Closed belforte closed 1 year ago
In the end the explanation of all the issues I had with environment is a (big) initial misunderstanding.
I thought that the job payload is executed inside Scram()
in a clean environment, just since it was done that way (but in the COMP) environment in the past.
Instead as @khurtado explained
cmsRun is executed through a subprocess call (+ a wrapper for the CMSSW setup) and not with Scram() , those variables are not lost (which is why the WM PYTHONPATH is removed by hand before executing it, but then put back for other stuff that needs it afterwards in the executor)
Also, quoting from https://github.com/dmwm/WMCore/wiki/Notes-about-environment-variables-passed-to-the-Scram-environment-or-modified-when-running-the-CMSSW-executable , :
The CMSSW executable (cmsRun) is not executed directly by the executor with Scram(). Instead, it runs a wrapper script that setups its own environment (with a name stepName-main.sh
. E.g.: cmsRun1-main.sh). This bash script is written on the fly and defined HERE.

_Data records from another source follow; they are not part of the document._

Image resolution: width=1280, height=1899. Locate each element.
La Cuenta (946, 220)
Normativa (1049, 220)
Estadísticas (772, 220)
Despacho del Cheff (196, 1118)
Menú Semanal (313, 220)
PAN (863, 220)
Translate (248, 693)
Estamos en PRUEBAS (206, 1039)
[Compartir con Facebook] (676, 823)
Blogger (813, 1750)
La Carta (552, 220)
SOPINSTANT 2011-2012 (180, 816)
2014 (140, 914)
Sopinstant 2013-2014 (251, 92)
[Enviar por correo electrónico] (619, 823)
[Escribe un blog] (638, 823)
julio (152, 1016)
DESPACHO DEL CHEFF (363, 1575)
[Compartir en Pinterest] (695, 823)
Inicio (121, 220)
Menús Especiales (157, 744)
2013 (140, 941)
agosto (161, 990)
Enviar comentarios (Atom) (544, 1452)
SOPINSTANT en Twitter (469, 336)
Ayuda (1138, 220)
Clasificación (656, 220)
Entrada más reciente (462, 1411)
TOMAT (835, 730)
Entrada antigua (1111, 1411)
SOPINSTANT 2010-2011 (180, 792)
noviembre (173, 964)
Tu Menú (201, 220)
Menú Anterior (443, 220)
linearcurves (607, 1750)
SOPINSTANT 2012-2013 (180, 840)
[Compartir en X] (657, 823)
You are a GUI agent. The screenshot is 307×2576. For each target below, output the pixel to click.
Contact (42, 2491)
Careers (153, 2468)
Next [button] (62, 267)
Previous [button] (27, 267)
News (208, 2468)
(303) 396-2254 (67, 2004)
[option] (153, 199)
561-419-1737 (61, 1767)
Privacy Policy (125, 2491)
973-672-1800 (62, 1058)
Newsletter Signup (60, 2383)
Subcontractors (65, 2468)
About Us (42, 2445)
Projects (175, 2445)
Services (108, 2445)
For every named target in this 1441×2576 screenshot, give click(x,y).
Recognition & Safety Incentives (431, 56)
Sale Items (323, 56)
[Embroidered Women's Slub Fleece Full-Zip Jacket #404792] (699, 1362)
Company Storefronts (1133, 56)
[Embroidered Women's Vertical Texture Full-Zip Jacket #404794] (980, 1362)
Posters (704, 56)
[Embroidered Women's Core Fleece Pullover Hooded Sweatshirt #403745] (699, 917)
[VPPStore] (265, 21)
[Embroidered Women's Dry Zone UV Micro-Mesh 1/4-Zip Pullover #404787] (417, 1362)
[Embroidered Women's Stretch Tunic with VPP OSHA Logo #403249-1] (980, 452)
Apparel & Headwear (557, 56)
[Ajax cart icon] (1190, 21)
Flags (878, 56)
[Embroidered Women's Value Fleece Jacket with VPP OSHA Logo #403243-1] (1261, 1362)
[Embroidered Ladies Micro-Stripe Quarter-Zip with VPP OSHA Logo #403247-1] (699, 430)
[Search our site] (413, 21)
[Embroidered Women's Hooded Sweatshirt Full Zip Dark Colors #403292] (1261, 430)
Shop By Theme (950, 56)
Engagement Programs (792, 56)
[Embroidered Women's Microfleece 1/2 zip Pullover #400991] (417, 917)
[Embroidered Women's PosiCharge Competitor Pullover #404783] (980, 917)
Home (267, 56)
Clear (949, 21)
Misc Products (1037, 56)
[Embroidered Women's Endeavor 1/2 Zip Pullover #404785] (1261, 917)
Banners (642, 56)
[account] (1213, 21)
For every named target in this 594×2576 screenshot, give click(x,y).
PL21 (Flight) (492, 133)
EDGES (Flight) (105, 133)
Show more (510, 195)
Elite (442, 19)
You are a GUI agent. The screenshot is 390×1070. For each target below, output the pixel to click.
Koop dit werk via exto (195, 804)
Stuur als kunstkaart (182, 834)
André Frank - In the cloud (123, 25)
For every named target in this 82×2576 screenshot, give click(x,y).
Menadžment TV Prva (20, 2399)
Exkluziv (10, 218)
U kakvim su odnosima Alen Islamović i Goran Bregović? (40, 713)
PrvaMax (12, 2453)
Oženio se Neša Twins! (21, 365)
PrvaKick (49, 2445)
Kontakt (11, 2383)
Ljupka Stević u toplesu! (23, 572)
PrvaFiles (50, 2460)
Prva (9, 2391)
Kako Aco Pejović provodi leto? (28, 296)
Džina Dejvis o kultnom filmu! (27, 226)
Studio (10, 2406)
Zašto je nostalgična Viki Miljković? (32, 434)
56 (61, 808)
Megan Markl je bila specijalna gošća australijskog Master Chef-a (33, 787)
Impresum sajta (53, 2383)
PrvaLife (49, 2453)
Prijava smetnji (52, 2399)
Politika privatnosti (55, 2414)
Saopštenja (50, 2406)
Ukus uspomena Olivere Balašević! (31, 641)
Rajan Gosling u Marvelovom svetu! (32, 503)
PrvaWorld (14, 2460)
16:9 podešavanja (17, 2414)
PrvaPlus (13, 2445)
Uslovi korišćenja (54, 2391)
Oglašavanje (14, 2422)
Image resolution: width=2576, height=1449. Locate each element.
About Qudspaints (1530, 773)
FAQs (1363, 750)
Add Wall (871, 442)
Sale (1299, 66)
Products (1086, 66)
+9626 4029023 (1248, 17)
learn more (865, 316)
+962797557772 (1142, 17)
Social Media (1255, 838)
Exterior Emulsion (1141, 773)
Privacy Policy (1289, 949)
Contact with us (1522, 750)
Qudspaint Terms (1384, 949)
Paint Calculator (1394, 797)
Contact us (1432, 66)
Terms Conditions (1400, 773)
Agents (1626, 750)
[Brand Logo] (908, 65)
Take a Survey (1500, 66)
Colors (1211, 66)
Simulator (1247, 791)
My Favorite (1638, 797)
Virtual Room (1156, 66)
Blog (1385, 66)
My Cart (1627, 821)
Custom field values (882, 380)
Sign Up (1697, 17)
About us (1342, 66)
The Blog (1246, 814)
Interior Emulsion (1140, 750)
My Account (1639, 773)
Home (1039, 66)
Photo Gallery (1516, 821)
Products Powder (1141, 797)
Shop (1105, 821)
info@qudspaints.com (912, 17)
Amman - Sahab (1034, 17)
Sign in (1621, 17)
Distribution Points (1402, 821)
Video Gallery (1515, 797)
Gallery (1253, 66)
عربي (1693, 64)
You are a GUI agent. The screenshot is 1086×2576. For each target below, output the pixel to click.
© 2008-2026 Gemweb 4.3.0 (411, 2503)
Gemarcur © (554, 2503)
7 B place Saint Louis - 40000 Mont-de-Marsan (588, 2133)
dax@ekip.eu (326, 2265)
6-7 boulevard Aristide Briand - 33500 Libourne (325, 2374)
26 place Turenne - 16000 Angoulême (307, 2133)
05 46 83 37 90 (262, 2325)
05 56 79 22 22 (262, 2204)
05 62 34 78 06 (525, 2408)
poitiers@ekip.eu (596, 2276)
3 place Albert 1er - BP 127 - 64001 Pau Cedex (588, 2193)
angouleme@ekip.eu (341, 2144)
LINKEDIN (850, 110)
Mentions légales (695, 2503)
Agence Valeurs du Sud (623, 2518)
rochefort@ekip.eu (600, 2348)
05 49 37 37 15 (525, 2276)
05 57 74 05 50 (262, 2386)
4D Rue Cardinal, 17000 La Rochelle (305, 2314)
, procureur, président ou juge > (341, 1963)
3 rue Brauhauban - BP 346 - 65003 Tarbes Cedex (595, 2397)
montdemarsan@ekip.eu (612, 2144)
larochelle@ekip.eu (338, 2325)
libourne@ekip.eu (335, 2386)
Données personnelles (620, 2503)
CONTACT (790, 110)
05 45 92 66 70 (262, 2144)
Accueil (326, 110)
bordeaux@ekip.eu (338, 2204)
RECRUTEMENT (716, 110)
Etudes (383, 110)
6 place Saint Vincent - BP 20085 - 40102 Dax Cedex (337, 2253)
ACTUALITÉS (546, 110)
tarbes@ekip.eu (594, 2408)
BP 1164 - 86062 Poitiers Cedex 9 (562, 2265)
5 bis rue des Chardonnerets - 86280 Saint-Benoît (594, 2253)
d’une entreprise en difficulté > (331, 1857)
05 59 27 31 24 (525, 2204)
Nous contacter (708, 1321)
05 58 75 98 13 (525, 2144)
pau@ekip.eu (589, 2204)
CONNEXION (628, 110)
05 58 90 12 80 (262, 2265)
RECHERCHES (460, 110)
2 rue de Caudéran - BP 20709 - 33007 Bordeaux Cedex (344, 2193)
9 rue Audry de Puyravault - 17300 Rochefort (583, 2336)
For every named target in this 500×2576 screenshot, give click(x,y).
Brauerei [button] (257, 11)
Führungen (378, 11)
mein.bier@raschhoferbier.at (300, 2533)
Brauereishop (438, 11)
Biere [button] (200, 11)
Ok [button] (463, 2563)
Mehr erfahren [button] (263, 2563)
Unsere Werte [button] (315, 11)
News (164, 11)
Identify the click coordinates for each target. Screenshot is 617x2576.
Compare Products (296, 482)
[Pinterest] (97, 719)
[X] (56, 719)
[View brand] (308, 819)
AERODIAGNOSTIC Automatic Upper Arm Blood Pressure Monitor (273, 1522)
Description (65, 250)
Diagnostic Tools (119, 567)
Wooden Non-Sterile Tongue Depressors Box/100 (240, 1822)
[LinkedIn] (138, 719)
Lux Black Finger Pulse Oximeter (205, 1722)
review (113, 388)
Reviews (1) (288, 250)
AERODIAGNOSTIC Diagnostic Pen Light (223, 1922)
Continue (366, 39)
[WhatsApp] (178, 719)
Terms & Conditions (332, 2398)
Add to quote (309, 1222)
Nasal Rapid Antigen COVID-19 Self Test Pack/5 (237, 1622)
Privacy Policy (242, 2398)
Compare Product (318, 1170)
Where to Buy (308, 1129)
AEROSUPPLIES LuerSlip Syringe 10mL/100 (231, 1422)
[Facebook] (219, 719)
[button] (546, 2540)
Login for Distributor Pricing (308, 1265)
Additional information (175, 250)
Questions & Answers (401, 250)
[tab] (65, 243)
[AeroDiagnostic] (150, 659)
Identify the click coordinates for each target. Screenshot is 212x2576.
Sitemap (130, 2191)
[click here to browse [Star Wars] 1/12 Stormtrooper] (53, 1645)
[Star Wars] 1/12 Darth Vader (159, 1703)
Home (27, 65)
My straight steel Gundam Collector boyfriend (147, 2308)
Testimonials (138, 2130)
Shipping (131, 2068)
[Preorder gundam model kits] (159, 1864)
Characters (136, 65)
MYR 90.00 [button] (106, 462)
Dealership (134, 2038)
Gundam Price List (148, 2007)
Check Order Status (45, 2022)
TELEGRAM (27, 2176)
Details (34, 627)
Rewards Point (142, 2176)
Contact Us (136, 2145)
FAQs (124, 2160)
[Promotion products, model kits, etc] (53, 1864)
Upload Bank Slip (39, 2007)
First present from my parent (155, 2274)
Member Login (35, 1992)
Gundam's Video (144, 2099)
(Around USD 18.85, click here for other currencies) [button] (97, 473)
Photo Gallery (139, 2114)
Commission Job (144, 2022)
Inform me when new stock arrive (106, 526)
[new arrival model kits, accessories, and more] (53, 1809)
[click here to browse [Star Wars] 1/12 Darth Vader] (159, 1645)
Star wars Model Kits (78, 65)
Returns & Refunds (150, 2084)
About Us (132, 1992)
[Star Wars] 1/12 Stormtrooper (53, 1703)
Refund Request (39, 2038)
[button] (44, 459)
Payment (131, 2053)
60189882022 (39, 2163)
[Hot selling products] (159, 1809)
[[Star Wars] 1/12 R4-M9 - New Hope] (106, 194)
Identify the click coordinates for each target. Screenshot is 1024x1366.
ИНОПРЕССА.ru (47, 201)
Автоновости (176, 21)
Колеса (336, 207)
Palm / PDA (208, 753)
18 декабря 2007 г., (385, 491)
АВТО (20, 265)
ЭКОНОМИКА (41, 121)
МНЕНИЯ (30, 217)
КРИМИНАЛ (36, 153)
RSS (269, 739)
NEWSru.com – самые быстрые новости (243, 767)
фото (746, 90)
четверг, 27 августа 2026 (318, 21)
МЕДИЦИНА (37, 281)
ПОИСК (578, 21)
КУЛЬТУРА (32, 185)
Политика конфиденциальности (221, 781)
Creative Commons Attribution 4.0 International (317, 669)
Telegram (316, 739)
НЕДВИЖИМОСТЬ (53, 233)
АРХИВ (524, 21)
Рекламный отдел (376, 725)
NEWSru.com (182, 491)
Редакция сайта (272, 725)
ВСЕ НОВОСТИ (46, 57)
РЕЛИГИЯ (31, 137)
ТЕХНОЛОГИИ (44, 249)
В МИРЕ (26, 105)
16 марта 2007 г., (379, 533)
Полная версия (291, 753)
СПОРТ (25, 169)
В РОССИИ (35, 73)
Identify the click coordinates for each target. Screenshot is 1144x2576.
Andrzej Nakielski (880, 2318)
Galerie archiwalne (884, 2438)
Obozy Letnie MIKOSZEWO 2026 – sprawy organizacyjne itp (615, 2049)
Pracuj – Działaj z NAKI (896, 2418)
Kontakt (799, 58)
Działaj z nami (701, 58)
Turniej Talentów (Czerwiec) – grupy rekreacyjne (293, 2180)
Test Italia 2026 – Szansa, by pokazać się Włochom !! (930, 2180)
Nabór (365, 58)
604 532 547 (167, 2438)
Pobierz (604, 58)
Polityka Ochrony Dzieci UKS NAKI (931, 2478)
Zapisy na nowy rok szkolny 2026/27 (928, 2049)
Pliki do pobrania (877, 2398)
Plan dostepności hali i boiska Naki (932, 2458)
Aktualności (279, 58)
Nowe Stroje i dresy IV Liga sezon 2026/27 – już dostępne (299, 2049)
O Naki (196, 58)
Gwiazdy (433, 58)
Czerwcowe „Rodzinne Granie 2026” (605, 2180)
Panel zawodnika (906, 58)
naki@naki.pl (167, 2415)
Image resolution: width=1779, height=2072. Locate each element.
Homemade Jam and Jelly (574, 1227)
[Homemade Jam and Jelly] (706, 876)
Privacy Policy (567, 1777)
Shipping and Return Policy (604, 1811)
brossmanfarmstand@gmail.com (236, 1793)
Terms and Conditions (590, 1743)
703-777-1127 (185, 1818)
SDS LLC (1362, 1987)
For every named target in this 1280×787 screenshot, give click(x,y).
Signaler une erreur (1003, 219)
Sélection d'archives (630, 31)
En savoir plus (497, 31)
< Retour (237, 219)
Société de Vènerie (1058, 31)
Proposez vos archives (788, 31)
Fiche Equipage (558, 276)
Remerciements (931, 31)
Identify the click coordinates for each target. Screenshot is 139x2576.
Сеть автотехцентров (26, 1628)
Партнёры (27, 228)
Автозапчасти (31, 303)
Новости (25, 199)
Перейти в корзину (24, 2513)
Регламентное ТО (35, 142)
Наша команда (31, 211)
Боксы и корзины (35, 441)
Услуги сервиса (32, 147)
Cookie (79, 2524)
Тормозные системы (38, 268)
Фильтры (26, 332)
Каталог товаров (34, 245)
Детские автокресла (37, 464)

Since this wrapper script is setting up its own scram environment, the script itself is called by simply using a subprocess call. However, some environment variables need to be overridden in order to avoid problems between the CMSSW environment and the WM environment.
The environment override is defined HERE and basically make sure that:
- The WM PYTHONPATH is not passed in the subprocess call.
_- It sets XRD_LOADBALANCERTTL
to workaround a problem at CERN related to the GSI authentication plugin and EOS with XRootD
- It sets the HOME
environment variable_
After all these changes in the environment, the CMSSW executable is invoked through this wrapper script HERE However, since we clean up the WM PYTHONPATH in the os system, other steps (e.g.: in the stepChain workflow) would fail after this if they can't find the WM libraries, so the original WM PYTHONPATH is put back in the environment after calling the cmssw executable/cmsRun wrapper.
So this is significantly different from current CRAB approach, and we need to decide if to change CRAB Job Wrapper to follow more closely what WMCore does and how much closely since we do not want to reproduce all WMA Step machinery.
Maybe as simple as use Scram(envCmd=...)
( from HERE ) to cleanup $PYTHONPATH and then run Scram()
in the job start environment ?
@amaltaro @khurtado @mapellidario @dciangot your input is more than welcome !
By the way, currently CRAB does nothing about
set XRD_LOADBALANCERTTL to workaround a problem at CERN related to the GSI authentication plugin and EOS with XRootD
how much worried should we be ? Does anybody know what this thing is ? Is there any document/ticket/issue/elog about it ?
@belforte It looks like XRD_LOADBALANCERTTL
and HOME
were added to fix these 2 issues from 2015/2016, both for Tier0 jobs running at CERN:
XRD_LOADBALANCERTTL: https://hypernews.cern.ch/HyperNews/CMS/get/edmFramework/3572.html https://github.com/dmwm/WMCore/pull/6325
HOME: https://hypernews.cern.ch/HyperNews/CMS/get/edmFramework/3654.html https://github.com/dmwm/WMCore/issues/6894 https://github.com/dmwm/WMCore/pull/6325
Whether those are still a problem at CERN or not, I honestly don't know though.
thanks. Wow, that's ancient stuff (2015 !). Given that the original thread was hinting at xroot client v.4.2 being a possible solutionc wrt 4.0.4 m and that we now run v4.5.0 now, I am not going to worry.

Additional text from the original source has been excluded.